Director Michael A. Szonyi provides his insights on the past academic year
A year ago, I suggested that we should use the 60th Anniversary of the founding of the Fairbank Center’s predecessor, the Center for East Asian Research, as an opportunity for our community to reflect on the past, present and future of Chinese Studies at Harvard, in the United States, and globally. I am pleased and grateful that this is precisely how many of the events of the busy fall semester unfolded.
For much of the semester, those of us who study, teach or participate in events at CGIS were reminded daily of the past, as we walked by the exhibition of the paintings of Wilma Cannon Fairbank. At a Gala Dinner celebrating our 60th Anniversary, we were honored to be joined by the Center’s “First Family”, John and Wilma Fairbank’s daughters Holly and Laura. We were also graced by a speech by Wilma’s sister, centenarian Marian Cannon Schlesinger, who spun yarns about Beijing life with the Fairbanks in the 1930s and whose paintings were also exhibited. Reflecting on the Center’s six decades of studying China, our keynote speaker at the event, National Committee on U.S.-China Relations President Stephen Orlins, reminded us of the ways in which the work of the Fairbank Center supports not only the advancement of knowledge but also the development of healthy US-China relations.
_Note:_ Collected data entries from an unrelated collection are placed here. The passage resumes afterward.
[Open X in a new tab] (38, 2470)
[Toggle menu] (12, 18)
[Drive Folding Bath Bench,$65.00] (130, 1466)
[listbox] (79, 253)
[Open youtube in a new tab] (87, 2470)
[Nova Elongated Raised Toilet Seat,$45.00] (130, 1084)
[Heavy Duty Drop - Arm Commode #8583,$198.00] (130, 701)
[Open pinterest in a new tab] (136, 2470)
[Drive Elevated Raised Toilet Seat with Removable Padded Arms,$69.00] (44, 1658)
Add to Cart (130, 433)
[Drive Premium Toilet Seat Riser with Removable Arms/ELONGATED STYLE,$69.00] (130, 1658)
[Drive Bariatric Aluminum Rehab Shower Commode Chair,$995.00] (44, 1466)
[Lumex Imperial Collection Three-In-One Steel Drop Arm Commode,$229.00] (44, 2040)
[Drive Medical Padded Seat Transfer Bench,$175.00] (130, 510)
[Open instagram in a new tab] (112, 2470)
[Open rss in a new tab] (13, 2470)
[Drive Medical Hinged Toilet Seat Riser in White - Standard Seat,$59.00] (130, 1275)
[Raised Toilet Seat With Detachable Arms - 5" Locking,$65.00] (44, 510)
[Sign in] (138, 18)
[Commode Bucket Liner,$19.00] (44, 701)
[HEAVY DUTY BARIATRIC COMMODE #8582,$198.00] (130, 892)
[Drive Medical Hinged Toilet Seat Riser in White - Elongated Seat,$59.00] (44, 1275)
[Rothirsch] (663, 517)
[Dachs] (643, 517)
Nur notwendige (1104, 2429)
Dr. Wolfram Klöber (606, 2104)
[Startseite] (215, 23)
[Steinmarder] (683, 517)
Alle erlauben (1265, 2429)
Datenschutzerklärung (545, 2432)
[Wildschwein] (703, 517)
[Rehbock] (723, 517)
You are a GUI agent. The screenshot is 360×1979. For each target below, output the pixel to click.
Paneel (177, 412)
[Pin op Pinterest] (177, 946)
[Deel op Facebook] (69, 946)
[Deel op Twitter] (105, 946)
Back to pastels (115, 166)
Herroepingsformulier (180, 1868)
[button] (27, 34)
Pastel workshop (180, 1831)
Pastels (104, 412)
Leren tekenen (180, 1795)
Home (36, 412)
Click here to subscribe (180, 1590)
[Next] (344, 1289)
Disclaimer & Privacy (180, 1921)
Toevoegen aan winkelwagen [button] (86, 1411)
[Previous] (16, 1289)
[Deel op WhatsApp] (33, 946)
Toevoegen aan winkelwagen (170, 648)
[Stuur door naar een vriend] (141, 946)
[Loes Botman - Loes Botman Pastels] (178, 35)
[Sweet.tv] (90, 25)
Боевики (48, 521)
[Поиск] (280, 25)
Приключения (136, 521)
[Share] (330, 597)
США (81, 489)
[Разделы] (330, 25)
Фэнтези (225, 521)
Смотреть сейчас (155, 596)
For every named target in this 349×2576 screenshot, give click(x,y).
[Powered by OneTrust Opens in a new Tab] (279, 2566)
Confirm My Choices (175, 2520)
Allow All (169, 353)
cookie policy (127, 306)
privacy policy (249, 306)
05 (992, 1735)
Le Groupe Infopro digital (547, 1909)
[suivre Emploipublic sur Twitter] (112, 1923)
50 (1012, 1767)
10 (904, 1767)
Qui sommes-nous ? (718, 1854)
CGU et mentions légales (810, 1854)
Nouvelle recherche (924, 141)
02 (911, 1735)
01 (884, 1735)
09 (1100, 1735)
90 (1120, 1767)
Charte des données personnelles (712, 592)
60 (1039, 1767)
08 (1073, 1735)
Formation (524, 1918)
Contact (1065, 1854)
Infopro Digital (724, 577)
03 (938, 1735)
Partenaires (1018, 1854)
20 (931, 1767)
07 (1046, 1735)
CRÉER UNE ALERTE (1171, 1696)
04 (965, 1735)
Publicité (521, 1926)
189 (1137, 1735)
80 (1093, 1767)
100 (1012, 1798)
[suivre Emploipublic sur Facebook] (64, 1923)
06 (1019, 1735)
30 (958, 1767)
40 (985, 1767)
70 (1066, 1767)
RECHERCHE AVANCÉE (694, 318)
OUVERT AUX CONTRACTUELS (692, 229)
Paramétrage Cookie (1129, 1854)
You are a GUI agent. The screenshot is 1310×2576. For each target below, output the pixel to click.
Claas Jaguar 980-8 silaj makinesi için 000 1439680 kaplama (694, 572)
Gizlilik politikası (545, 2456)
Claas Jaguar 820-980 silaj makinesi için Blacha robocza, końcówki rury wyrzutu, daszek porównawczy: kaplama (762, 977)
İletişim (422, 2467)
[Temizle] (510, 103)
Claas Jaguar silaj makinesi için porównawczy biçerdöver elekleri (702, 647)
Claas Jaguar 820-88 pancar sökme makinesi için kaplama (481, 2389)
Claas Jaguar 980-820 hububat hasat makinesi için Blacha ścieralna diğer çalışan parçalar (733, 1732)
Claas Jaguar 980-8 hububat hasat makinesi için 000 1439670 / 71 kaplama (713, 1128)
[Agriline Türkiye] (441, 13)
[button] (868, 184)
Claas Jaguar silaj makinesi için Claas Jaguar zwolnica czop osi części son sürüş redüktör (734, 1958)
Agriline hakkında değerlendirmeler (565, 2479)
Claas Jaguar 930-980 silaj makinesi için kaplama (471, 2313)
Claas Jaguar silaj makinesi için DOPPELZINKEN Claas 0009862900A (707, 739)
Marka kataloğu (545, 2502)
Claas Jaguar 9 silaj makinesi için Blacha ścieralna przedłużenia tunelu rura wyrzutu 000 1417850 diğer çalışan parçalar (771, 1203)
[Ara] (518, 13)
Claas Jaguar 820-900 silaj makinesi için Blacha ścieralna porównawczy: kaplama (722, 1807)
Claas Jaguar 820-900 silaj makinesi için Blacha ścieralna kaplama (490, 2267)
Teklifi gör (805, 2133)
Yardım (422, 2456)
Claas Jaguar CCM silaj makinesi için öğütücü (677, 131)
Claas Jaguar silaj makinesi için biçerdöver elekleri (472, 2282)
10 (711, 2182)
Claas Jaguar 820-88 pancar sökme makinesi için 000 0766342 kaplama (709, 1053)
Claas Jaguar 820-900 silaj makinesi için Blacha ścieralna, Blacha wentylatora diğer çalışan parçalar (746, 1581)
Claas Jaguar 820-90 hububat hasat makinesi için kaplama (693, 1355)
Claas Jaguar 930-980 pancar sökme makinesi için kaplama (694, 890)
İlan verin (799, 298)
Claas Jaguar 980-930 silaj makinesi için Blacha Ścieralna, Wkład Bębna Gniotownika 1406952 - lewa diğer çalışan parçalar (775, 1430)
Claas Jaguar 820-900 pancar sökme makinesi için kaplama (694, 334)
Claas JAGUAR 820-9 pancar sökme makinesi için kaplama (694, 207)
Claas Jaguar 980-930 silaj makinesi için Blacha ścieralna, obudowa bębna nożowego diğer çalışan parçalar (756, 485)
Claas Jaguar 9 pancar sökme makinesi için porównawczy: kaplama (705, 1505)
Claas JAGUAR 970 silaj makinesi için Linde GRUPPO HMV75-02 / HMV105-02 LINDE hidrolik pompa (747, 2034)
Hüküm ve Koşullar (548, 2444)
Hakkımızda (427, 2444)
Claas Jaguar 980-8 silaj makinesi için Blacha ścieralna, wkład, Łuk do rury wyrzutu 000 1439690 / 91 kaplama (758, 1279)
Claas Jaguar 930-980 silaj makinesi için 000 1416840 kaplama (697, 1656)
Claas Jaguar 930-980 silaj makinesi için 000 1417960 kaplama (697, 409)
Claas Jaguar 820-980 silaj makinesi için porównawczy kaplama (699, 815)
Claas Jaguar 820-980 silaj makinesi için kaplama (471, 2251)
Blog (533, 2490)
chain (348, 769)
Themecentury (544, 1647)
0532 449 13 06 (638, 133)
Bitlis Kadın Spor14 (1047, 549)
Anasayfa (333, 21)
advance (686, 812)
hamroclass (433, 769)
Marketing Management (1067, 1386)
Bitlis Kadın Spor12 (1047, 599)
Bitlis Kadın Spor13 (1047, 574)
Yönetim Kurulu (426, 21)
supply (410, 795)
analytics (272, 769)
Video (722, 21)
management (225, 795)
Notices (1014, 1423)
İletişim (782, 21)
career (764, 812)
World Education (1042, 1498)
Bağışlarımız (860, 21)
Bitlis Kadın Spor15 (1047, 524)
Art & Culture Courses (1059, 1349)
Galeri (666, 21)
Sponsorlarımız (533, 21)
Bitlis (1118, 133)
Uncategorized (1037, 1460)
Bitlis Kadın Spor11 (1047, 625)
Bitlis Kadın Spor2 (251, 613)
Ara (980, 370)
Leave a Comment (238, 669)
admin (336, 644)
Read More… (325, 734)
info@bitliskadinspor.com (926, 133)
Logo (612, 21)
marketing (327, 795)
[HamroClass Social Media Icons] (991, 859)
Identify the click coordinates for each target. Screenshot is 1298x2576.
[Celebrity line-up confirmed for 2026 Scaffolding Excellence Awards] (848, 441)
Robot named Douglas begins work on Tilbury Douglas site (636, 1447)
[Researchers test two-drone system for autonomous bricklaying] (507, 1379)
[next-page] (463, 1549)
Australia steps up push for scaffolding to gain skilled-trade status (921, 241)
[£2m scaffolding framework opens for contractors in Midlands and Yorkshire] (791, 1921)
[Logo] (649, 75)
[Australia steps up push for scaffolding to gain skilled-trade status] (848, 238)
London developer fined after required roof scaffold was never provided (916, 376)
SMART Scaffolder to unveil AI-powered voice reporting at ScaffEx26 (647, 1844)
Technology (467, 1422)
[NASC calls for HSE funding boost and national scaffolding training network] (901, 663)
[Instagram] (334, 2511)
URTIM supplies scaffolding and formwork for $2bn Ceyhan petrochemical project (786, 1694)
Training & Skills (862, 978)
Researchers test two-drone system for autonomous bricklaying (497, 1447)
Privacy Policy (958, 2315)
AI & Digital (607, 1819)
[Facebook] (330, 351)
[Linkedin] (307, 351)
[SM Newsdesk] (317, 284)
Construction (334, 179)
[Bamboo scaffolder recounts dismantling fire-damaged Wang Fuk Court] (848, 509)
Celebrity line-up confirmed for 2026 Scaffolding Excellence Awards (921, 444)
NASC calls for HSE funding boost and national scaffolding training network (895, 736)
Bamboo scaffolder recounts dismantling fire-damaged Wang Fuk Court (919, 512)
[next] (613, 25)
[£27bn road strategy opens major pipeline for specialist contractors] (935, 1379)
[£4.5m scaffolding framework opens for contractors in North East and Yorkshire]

The Gala was held as part of our two-day 60th Anniversary Symposium. It drew experts from Harvard and beyond to reflect on critical issues confronting China and Chinese Studies. I was especially struck by some fascinating discussions on the ever-increasing diversity of approaches that comprise Chinese Studies today. Chinese Studies in the twenty-first centuries still means research in our traditional strengths in fields such as politics, history, and literature. But today it also includes environmental studies, medical anthropology, even robotics. Scholars at the Center still visit the Harvard-Yenching library to read rare books. But they also use WeChat and big data. Deciding how best to bring the hundreds of Harvard and Boston-area faculty and thousands of students who work on China under the umbrella of the Fairbank Center – and indeed whether this should be our goal – is a question we will continue to explore in the coming year.
Several participants at the symposium stressed that scholarship cannot be isolated from the world beyond the university. As part of a renewed commitment to public outreach, we transformed our celebration of the Mid-Autumn Festival into an event for the larger community, featuring artistic performances, cultural activities, short incisive lectures by Fairbank Center faculty and (until it ran out) seasonal food. This was the largest event ever held by the Center (which is why the food ran out). More than a thousand people joined us under the tent in the Science Center Plaza.
Other special events linked to the 60th anniversary included the launch of a new website and a number of important conferences, one on new directions in Sinophone Studies and another on the Tang poet Du Fu. As the year drew to a close, we launched a new partnership with Sichuan University. The outcome of years of work by Professor Leonard van der Kujip, the new partnership will provide opportunities for Harvard students and faculty to conduct research in China’s western regions. It speaks to the close collaboration with Chinese colleagues that has now become part of how we do business.
When I wrote my first message as the incoming director of the Fairbank Center in January 2016, I proposed that the changing role of the Fairbank Center over the last sixty years needed to be understood in terms of changes in China, changes in Sino-US relations, and changes in Chinese studies over the same period. At that time, my overall assessment of all three of these phenomena was generally positive. Today I find I am much more pessimistic about the situation for two of the three. But this should only make us rededicate ourselves to the third in the year ahead.